● REQUIREMENT
Locate the word "agent" in the data below, then copy every line that holds it.

=== DATA UNDER STUDY ===

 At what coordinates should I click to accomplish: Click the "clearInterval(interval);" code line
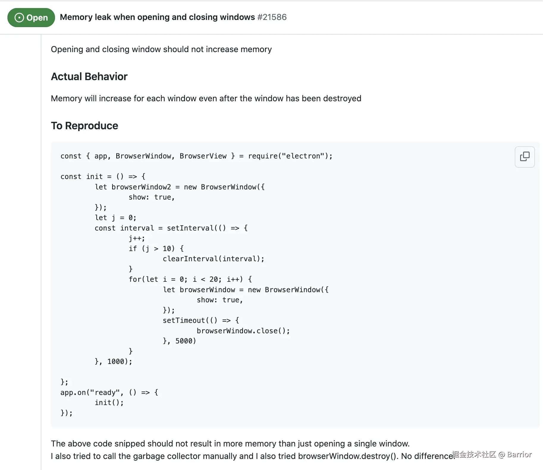pos(213,259)
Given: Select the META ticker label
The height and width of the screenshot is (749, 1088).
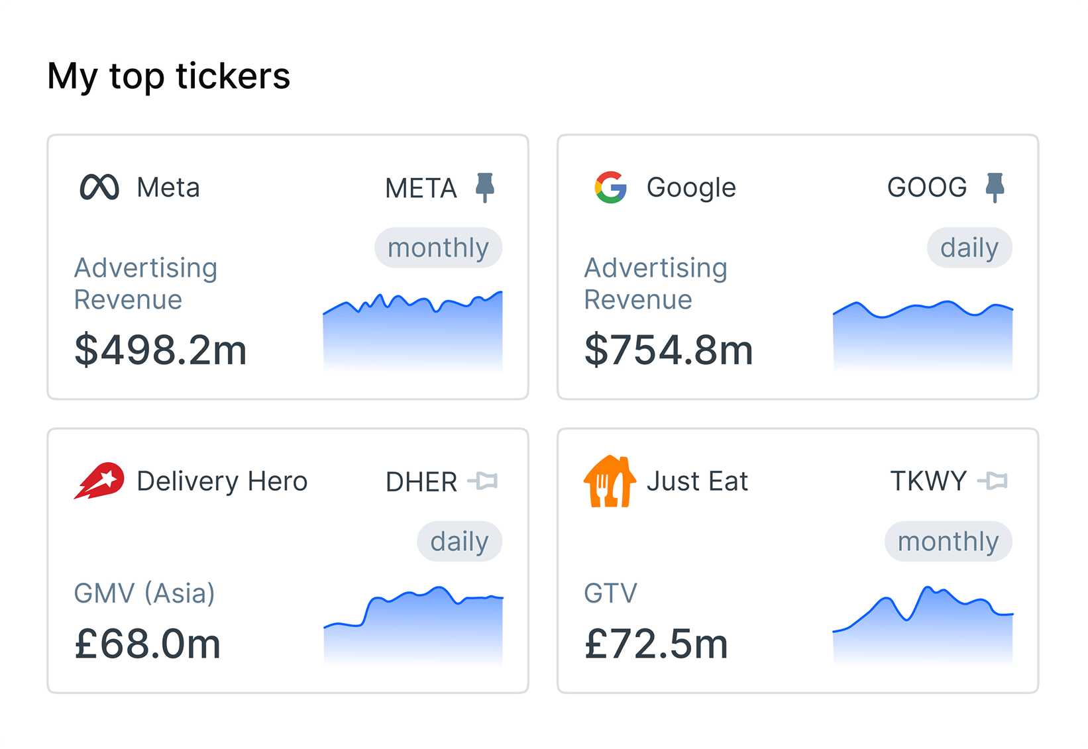Looking at the screenshot, I should click(x=420, y=187).
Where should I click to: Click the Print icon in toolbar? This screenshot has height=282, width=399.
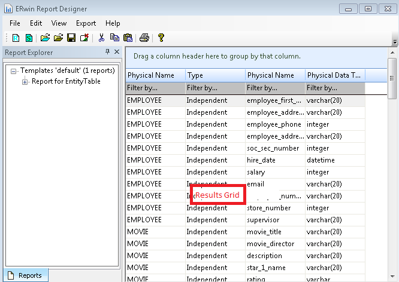pyautogui.click(x=144, y=38)
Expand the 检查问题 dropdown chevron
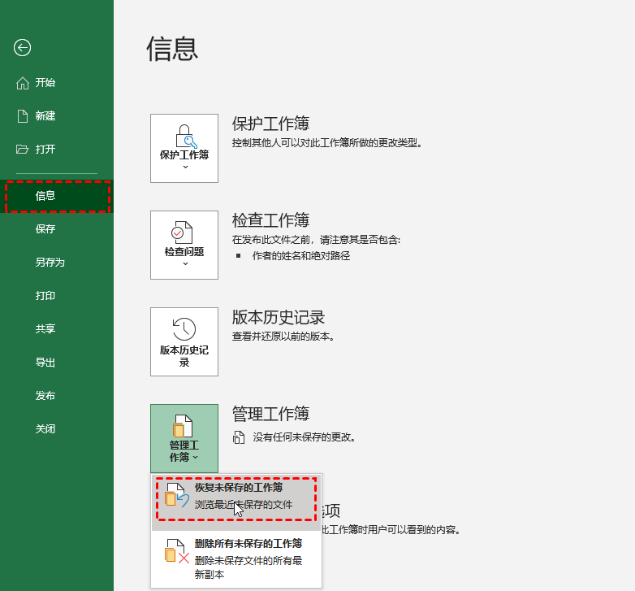This screenshot has height=591, width=635. click(184, 263)
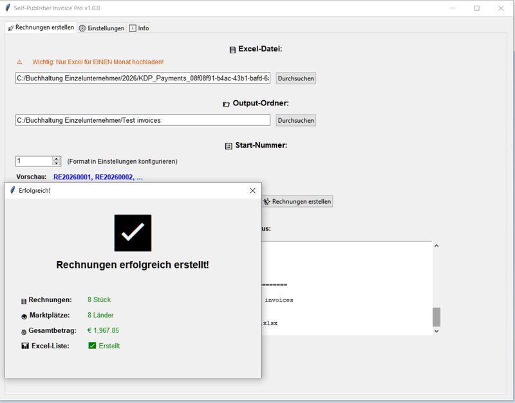Close the Erfolgreich! dialog
This screenshot has height=403, width=515.
tap(252, 191)
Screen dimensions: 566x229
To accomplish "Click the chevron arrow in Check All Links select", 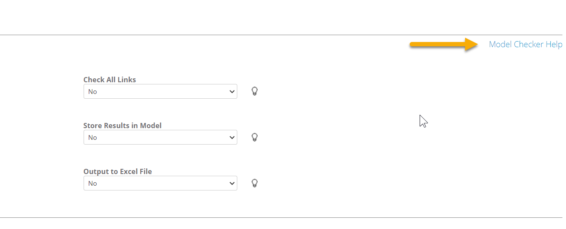I will click(x=232, y=91).
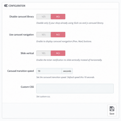
Task: Select NO for Disable carousel library
Action: pos(58,17)
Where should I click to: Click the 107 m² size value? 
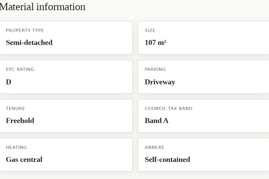pyautogui.click(x=156, y=42)
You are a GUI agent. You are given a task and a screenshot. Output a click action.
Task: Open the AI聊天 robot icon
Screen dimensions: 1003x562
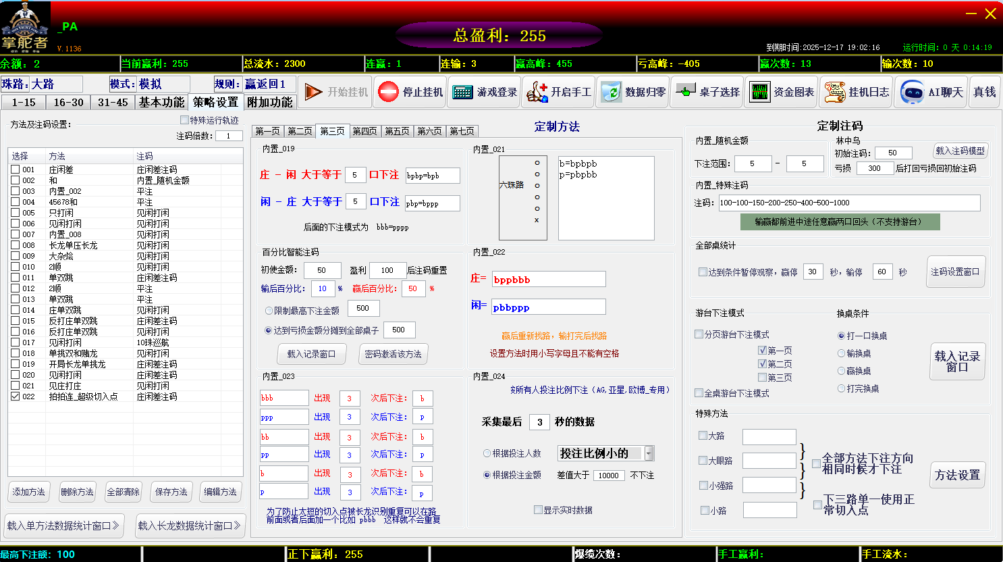pos(912,92)
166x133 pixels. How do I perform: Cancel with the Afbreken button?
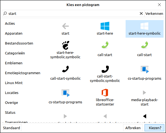point(133,128)
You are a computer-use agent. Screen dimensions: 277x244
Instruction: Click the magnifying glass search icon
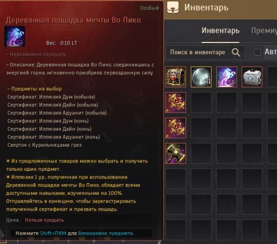(236, 52)
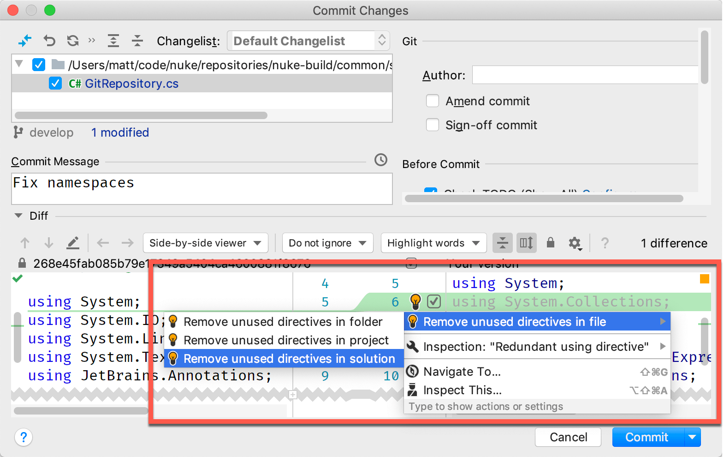
Task: Click the diff settings gear icon
Action: pyautogui.click(x=575, y=243)
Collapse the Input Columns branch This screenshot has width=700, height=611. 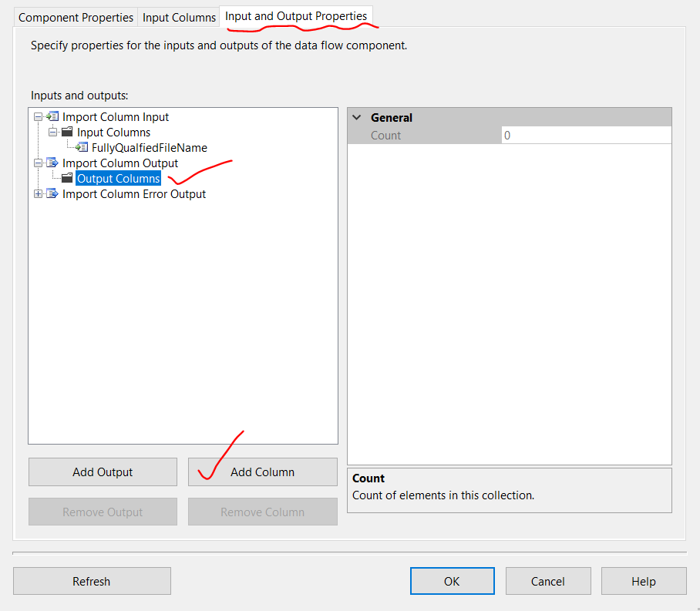(52, 132)
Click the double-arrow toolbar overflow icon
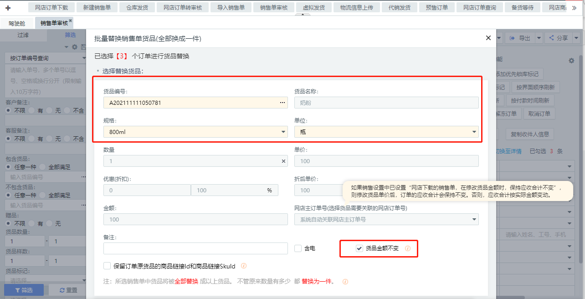This screenshot has width=585, height=299. click(x=574, y=8)
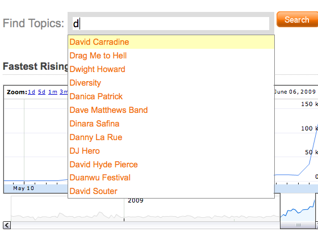Grab the timeline range slider handle
The height and width of the screenshot is (236, 318).
[298, 225]
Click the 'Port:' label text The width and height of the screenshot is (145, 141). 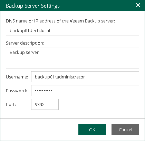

===

● PROBLEM SOLUTION
You are a GUI agent. You are given a task and a screenshot. Output a click action.
You are a computer-use agent. Screen dimensions: 277x244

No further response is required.